» WORK TASK:
Please retype the data that follows, starting at the line containing "Screen dimensions: 827x703" and stopping after the last line.

Excerpts from a dataset:
-=-=-=-=-

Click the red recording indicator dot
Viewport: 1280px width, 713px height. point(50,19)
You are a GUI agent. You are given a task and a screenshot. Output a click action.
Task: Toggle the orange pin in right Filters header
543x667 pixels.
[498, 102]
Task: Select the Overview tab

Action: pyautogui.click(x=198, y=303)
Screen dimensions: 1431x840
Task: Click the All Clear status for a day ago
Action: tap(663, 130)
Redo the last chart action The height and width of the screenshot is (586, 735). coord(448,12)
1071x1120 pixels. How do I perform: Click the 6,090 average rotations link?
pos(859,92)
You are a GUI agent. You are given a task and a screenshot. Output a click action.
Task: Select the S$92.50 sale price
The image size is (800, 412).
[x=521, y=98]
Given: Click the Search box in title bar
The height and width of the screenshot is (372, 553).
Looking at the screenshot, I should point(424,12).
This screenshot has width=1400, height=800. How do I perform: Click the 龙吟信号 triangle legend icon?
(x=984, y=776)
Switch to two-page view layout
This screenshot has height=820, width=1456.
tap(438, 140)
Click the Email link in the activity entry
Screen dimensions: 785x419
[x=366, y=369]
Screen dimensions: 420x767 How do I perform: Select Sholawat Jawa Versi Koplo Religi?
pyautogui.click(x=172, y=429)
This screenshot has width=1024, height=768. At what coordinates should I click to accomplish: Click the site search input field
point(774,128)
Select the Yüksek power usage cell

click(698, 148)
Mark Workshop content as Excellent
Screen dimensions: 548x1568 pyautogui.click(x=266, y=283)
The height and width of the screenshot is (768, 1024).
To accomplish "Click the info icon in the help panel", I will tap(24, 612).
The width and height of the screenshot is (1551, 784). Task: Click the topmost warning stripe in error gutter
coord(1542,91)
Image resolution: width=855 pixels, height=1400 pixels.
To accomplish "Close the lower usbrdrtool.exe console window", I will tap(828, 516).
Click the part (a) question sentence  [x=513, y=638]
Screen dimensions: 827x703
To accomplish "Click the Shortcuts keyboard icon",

-=-=-=-=-

» OUTPUT FOR THIS TASK:
Screen dimensions: 827x703
To accomplish "Click the Shortcuts keyboard icon",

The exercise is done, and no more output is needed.